For this reason, the kneading effect can be considered as the product of the amount Vo of the constituent material charged and the kneading time T. Therefore, the kneading effect at the charging time To corresponds to the area of a right isosceles triangle. Since the same area is a square area that is the product of (1/2) To and the cumulative input amount Vo, the relationship between the cumulative input amount Vo and the mixing time T is expressed by the following formula: To × Vo × 1/2 + T1 × Vo = (1/2) Vo (To + 2T1)
Is required. The substantial effective mixing time T is roughly calculated by the following formula.
T = 1 / 2Vo (To + 2T1) / Vo = (1/2) To + T1
In this way, the necessary mixing time T according to the constituent materials can be defined.
The charging time To of each constituent material varies depending on the batcher plant 1. In the plant 1, when determining the mixing program, the input time To is measured to determine the substantial mixing time T of each of these constituent materials.

Next, the divided kneading method according to the embodiment of the present invention will be described.
First, in the divided kneading method, for example, fine aggregate and coarse aggregate are used as the aggregate, and the primary water W1 is uniformly distributed on the interface (surface) of the aggregate for a strong shell formation. Most important. In order to fix the hydraulic substance powder containing cement to the fine aggregate, an optimum amount of moisture is required at the interface of the aggregate to make the hydraulic substance powder have a strong interparticle bonding force. Is most effective.

On the other hand, in the divided kneading method, even if the hydraulic substance powder and the primary water W1 are kneaded and the powder has a strong interparticle bonding force, the aggregate is mixed. If the interface is dry, the degree of fixation with the aggregate decreases, which is not preferable. Also, even if primary water W1 is added and kneaded in a state where the aggregate and hydraulic substance powder are mixed, the shell formation is insufficient because moisture is not adsorbed on the interface of the aggregate, and the divided kneading method The feature of is not demonstrated.
From these explanations, in the divided kneading method according to the present embodiment, the primary water W1 is uniformly attached to the interface (around the surface) between the fine aggregate and the coarse aggregate used as the aggregate, and thereafter the hydraulic substance powder The procedure to shell the body is most effective.

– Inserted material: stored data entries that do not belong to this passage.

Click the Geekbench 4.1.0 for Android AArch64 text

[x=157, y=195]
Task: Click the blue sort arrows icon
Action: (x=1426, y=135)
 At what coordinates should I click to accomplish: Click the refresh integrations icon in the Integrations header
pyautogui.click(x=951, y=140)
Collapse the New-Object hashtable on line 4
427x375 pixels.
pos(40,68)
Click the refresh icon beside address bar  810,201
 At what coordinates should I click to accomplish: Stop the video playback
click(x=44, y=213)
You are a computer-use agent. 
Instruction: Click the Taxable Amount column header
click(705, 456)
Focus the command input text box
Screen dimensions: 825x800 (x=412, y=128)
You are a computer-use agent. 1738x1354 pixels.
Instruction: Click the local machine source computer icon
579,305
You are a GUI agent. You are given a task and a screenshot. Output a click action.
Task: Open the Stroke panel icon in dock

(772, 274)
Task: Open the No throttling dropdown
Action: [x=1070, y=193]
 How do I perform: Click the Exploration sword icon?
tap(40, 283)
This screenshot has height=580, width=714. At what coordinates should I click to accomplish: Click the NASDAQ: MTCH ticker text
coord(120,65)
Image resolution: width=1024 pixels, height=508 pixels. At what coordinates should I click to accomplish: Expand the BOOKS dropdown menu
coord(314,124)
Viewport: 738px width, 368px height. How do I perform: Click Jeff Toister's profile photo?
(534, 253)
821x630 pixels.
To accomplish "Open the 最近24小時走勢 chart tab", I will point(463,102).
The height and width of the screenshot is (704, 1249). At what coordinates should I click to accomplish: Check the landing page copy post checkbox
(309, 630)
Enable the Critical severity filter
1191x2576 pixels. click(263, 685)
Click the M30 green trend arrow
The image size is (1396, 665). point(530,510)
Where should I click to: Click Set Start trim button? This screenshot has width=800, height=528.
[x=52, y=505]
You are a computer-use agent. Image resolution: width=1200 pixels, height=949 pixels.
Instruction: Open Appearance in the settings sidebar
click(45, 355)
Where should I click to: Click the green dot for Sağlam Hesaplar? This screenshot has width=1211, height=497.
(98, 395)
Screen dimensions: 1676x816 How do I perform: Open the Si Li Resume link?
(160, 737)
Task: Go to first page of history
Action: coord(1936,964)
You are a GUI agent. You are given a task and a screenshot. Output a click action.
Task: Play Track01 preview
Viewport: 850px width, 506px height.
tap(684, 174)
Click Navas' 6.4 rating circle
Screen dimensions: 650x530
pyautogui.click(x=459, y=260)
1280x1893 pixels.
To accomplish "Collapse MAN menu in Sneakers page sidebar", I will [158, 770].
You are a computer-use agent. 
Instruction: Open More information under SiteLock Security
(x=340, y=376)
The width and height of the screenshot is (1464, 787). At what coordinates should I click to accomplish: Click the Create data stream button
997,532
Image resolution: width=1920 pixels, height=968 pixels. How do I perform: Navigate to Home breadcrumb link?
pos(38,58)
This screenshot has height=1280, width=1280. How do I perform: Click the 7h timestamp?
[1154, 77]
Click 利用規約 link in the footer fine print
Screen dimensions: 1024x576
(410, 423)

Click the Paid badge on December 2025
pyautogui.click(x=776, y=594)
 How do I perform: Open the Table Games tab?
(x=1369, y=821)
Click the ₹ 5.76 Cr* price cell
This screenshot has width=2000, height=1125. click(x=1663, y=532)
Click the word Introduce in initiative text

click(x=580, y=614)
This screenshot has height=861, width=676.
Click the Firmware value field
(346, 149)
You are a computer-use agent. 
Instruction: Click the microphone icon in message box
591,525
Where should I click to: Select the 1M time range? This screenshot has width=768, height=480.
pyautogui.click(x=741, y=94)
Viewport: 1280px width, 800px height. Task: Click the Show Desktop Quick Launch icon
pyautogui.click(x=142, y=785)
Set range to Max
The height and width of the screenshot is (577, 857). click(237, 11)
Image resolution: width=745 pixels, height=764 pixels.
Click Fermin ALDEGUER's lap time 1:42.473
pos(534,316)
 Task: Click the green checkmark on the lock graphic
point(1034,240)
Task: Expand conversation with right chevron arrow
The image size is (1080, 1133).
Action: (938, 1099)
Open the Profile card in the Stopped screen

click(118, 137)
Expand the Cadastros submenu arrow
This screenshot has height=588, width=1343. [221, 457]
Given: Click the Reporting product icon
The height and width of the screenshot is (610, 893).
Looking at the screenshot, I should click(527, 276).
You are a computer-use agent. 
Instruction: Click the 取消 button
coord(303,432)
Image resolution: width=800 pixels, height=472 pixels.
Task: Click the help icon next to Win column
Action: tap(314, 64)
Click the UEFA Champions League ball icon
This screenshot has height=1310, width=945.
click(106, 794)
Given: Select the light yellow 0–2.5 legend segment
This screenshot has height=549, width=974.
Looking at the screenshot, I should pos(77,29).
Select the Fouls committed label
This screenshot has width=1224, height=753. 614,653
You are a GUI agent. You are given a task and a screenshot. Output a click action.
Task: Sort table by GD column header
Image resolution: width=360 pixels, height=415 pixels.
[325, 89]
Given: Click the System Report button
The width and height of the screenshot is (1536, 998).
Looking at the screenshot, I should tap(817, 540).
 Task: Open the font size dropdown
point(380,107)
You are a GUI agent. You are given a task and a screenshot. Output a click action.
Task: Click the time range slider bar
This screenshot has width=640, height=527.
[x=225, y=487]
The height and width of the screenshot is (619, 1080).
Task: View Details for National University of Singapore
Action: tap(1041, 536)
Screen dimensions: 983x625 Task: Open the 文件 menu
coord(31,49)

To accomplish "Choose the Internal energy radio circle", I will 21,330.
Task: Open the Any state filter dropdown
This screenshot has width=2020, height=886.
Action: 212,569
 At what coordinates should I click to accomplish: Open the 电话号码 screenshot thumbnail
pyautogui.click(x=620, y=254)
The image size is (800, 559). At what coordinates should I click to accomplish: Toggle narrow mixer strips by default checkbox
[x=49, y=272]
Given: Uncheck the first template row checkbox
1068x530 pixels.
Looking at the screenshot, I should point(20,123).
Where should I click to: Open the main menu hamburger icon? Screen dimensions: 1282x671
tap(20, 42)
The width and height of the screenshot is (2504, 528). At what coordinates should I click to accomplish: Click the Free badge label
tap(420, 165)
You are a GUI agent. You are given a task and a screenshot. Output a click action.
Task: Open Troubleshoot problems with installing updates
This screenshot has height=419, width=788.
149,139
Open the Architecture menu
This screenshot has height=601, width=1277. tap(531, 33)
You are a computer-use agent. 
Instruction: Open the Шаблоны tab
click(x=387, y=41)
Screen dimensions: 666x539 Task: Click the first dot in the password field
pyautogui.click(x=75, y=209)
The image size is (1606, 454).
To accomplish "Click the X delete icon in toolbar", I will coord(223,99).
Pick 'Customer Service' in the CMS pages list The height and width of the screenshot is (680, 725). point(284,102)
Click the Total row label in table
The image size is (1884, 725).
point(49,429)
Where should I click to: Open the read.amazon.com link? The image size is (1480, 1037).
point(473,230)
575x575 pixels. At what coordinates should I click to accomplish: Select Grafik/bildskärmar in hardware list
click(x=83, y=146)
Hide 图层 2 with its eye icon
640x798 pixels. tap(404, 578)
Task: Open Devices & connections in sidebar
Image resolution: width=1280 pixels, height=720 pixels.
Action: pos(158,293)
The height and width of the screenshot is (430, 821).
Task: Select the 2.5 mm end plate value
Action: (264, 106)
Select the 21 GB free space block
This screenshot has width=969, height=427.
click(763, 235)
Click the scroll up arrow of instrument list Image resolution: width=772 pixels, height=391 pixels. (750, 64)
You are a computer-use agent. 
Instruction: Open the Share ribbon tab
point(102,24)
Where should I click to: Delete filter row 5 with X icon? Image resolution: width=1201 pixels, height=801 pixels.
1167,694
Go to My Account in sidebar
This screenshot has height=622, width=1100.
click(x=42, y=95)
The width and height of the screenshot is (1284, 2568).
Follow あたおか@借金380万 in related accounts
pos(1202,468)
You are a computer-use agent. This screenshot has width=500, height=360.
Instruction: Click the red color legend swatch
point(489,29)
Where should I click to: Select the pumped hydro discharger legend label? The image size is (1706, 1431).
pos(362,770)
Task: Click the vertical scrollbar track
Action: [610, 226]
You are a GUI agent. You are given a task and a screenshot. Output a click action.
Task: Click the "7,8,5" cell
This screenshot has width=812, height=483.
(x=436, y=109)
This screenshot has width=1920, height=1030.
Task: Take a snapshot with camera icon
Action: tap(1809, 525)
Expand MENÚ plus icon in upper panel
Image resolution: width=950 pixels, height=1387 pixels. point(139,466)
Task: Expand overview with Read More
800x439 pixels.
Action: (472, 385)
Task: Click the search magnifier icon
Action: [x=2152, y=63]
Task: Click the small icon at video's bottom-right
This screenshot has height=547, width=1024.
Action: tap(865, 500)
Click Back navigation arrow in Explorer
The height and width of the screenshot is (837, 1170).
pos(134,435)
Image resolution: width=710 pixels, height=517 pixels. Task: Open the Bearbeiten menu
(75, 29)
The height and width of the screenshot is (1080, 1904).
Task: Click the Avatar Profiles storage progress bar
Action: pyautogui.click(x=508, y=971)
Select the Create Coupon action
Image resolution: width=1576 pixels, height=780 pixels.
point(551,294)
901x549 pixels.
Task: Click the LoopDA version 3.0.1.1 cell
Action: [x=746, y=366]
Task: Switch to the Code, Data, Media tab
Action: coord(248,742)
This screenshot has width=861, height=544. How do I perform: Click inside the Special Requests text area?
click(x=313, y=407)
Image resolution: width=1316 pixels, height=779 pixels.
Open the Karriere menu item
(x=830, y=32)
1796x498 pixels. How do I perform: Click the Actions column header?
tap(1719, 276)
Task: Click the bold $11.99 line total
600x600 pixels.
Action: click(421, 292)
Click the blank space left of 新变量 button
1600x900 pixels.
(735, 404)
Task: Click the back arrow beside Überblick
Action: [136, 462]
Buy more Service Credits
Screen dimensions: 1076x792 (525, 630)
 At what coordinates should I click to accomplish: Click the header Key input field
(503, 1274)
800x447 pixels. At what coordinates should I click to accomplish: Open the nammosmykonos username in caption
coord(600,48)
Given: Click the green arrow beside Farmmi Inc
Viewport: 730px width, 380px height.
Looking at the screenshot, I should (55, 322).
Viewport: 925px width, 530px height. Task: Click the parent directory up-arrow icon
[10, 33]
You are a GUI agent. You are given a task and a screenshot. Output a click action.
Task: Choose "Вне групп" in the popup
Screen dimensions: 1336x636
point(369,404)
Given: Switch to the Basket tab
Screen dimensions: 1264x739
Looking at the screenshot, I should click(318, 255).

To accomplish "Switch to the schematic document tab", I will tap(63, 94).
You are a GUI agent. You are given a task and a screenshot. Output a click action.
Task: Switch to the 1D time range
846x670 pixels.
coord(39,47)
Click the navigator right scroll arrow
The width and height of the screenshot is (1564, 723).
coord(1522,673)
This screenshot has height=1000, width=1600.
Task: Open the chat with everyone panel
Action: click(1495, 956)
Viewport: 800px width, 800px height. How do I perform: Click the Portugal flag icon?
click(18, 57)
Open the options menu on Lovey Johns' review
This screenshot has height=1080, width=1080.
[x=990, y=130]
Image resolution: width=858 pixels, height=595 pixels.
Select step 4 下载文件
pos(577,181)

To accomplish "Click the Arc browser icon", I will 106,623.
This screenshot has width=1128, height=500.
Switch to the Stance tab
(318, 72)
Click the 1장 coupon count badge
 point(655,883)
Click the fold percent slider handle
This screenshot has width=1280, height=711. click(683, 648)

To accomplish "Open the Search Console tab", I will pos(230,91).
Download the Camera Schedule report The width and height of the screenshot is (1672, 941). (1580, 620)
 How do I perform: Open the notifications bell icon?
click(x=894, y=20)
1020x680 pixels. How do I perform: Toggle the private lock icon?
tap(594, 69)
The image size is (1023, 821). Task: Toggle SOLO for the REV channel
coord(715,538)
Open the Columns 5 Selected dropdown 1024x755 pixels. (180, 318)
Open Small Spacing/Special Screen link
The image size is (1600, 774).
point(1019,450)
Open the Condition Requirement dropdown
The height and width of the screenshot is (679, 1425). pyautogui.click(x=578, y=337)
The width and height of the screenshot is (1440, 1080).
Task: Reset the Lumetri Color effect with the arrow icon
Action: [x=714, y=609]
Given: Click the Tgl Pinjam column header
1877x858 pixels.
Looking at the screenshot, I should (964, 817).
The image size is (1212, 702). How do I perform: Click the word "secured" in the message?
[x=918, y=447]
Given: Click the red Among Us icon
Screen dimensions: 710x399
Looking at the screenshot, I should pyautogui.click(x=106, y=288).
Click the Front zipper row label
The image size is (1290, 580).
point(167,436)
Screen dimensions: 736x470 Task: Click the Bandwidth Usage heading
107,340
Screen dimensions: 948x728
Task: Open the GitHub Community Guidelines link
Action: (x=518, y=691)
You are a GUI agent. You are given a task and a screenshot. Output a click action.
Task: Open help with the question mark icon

In addition, since the primary water amount W1 is larger than the amount of water that the aggregate can hold at the interface as surface water, if adjustment kneading is performed for a longer time than necessary, moisture is unevenly distributed in the lower portion, which is not preferable. Therefore, an upper limit and a lower limit are set for the adjustment kneading time.
Moreover, unless primary water is evenly distributed on the surface of the aggregate, the lumps due to uneven distribution of powder such as cement increase. In the mortar test, in the comparison between the mixed kneaded mixed and primary kneaded mixed kneaded and the aggregate (sand), cement and primary water added at the same time, the latter is more Occurrence is about 4 times. This is a difference due to the presence or absence of appropriate adjustment. If the adjustment kneading time is too short, the water distribution on the surface of the aggregate will not be uniform. The same is true even when the adjustment kneading time is too long. In particular, a portion where the primary water amount is excessive is generated around some aggregates, and the powder of hydraulic substance powder such as cement is generated. Therefore, the occurrence of lumps can be reduced by appropriately setting the adjustment kneading time.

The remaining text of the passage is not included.